What is asked: Starting with the line containing "How do I perform: Click the Play" and continuing through the end of the records, rewrite those lines with "Play button" replaced by "Pause button" and everything else unchanged. Leave the pictures out of your answer.

[start of Record list]

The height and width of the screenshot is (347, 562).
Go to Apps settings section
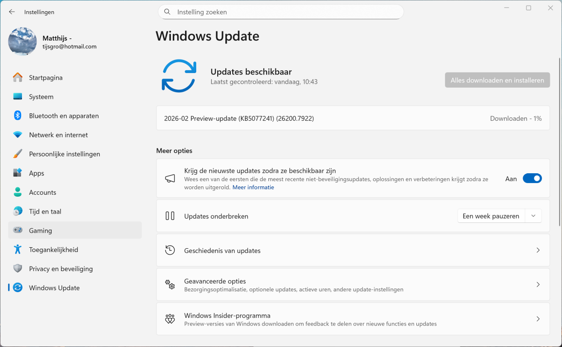click(x=37, y=173)
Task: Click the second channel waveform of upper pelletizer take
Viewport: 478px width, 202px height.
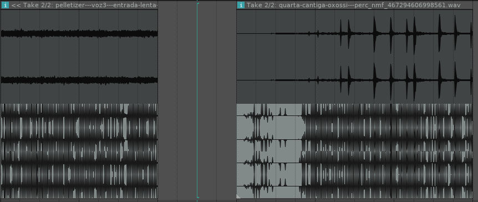Action: 79,80
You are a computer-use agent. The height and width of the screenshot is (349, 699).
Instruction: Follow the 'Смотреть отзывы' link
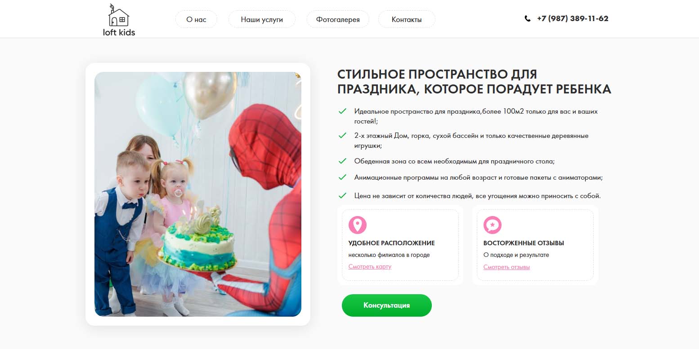pos(506,267)
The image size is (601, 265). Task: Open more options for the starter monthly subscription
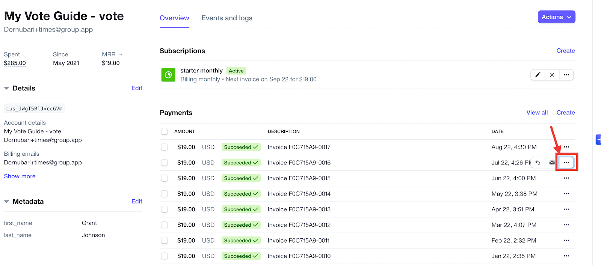pos(566,75)
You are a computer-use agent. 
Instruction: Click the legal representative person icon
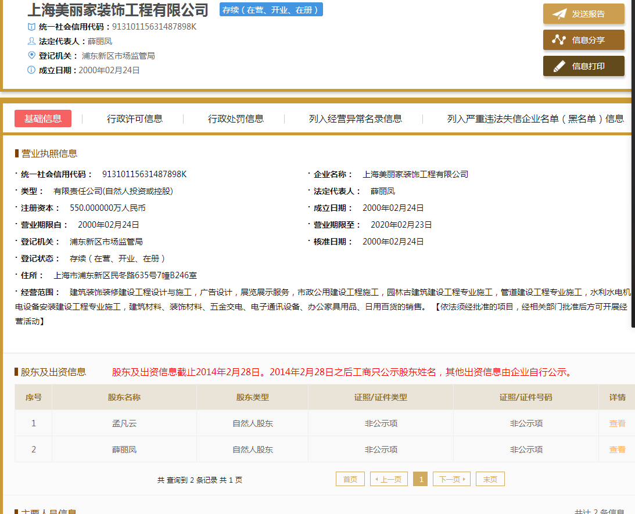click(x=32, y=41)
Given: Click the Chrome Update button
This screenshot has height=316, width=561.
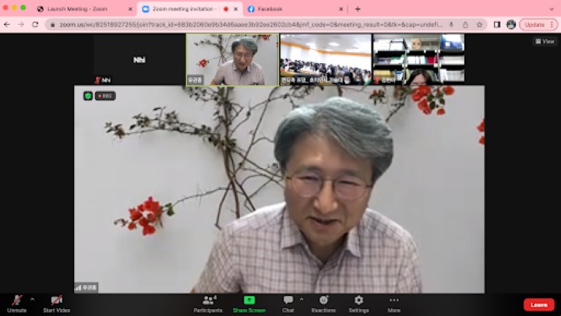Looking at the screenshot, I should coord(535,24).
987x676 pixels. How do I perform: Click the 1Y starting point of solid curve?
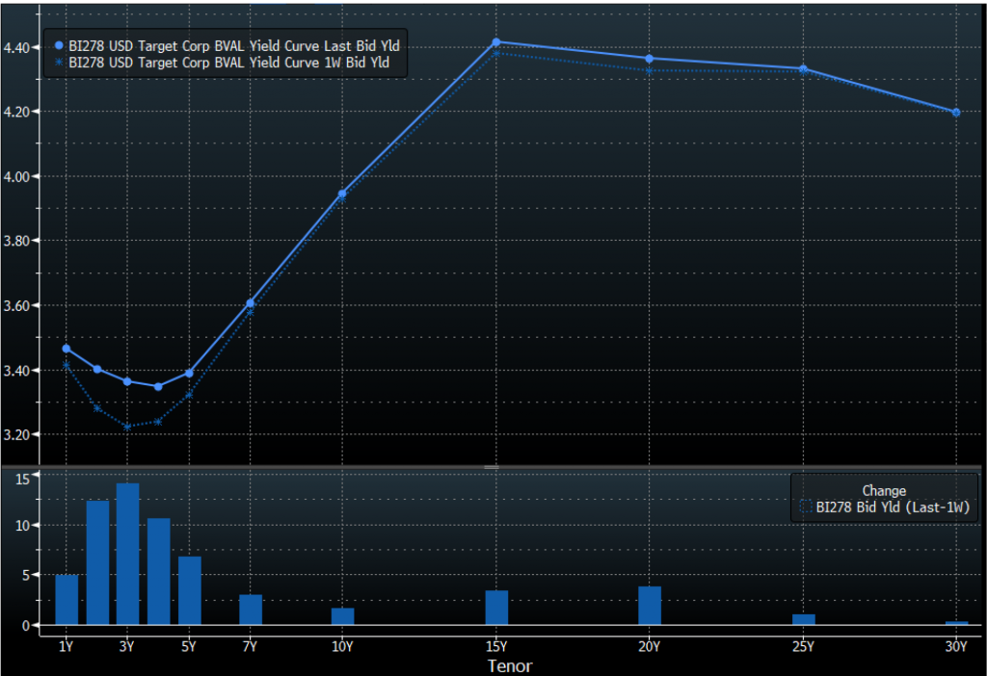pyautogui.click(x=67, y=349)
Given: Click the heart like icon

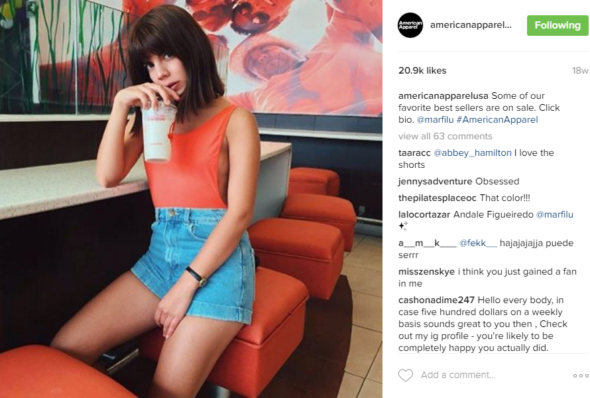Looking at the screenshot, I should pos(405,375).
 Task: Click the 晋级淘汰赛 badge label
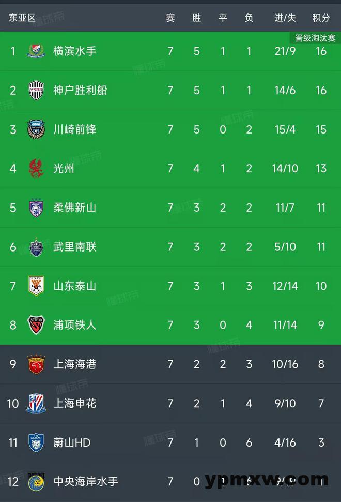click(315, 38)
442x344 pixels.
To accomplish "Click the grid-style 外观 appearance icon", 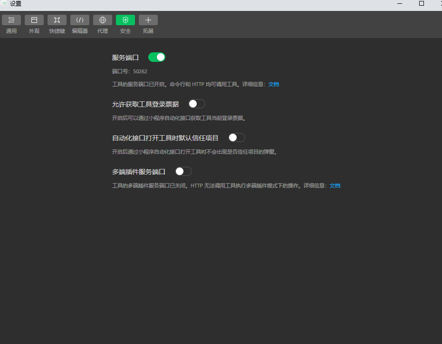I will (x=34, y=20).
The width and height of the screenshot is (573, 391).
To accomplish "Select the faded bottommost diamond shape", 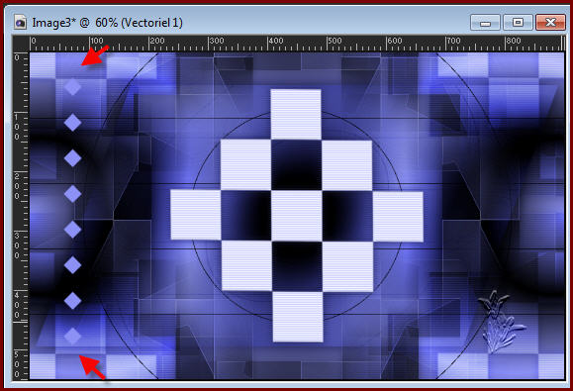I will (x=72, y=336).
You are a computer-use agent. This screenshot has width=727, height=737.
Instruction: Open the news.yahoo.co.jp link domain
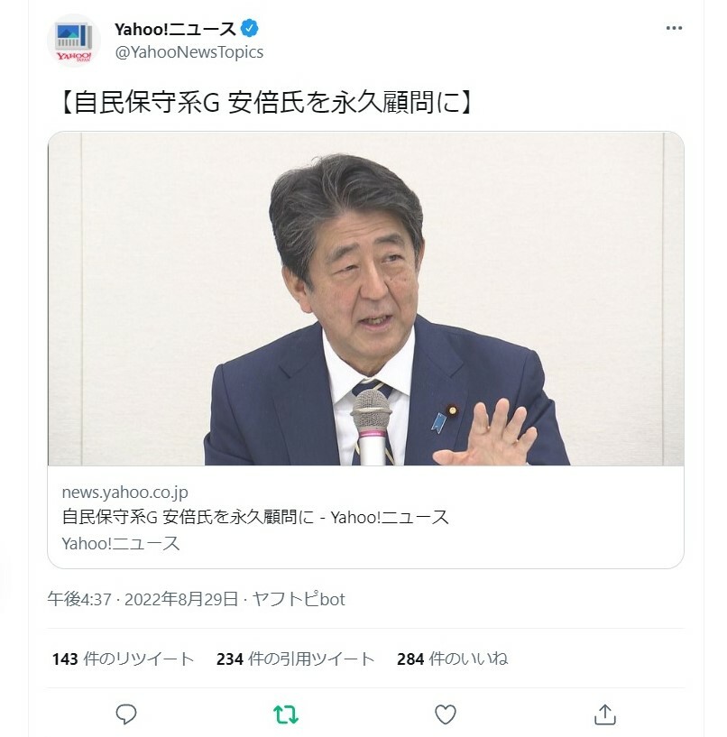125,493
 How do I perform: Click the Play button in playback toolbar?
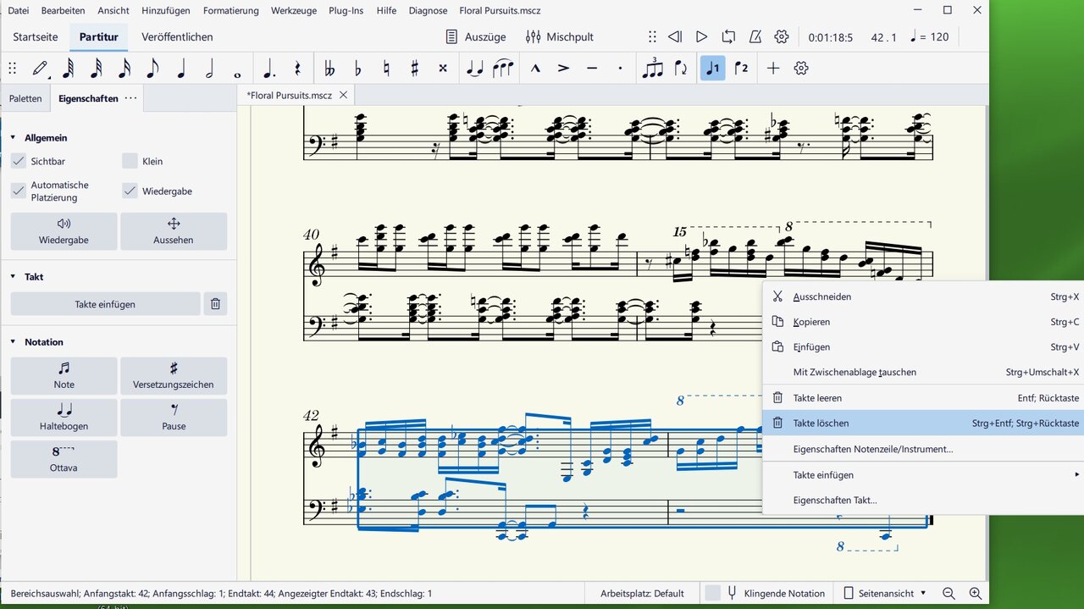click(701, 37)
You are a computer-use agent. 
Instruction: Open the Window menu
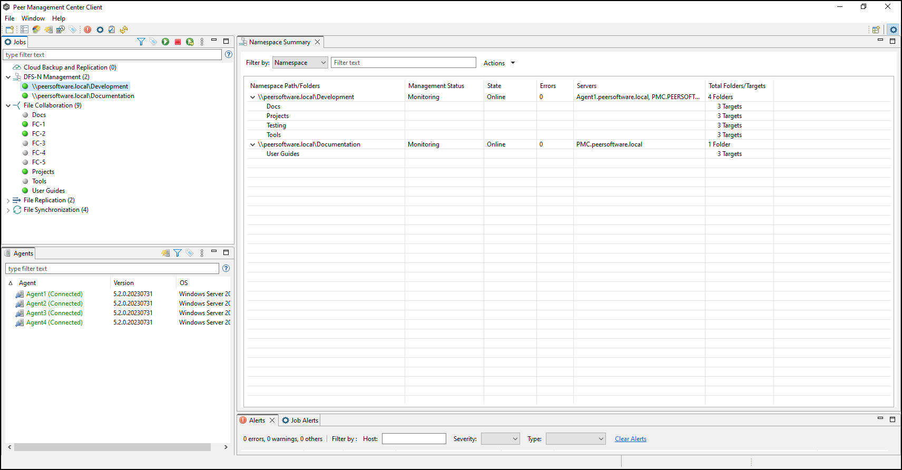33,18
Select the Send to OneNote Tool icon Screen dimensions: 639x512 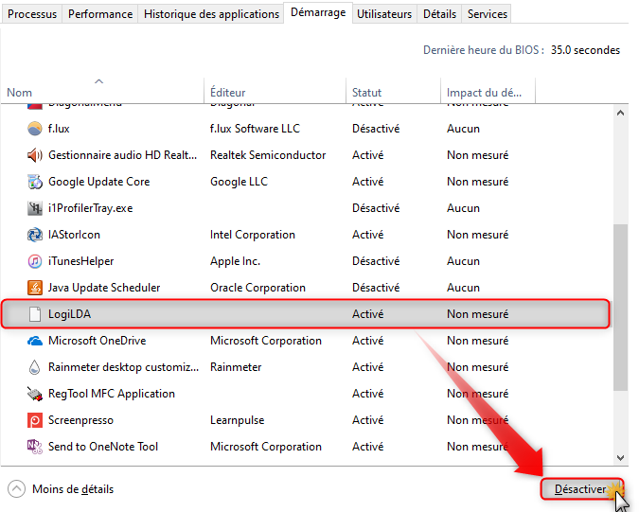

[end of Record list]

Reply:
 How do I perform: Click the Pause button in playback toolbar?
click(701, 37)
You are a computer-use agent. 
Instruction: Open the Window menu
33,18
Select the Send to OneNote Tool icon Screen dimensions: 639x512 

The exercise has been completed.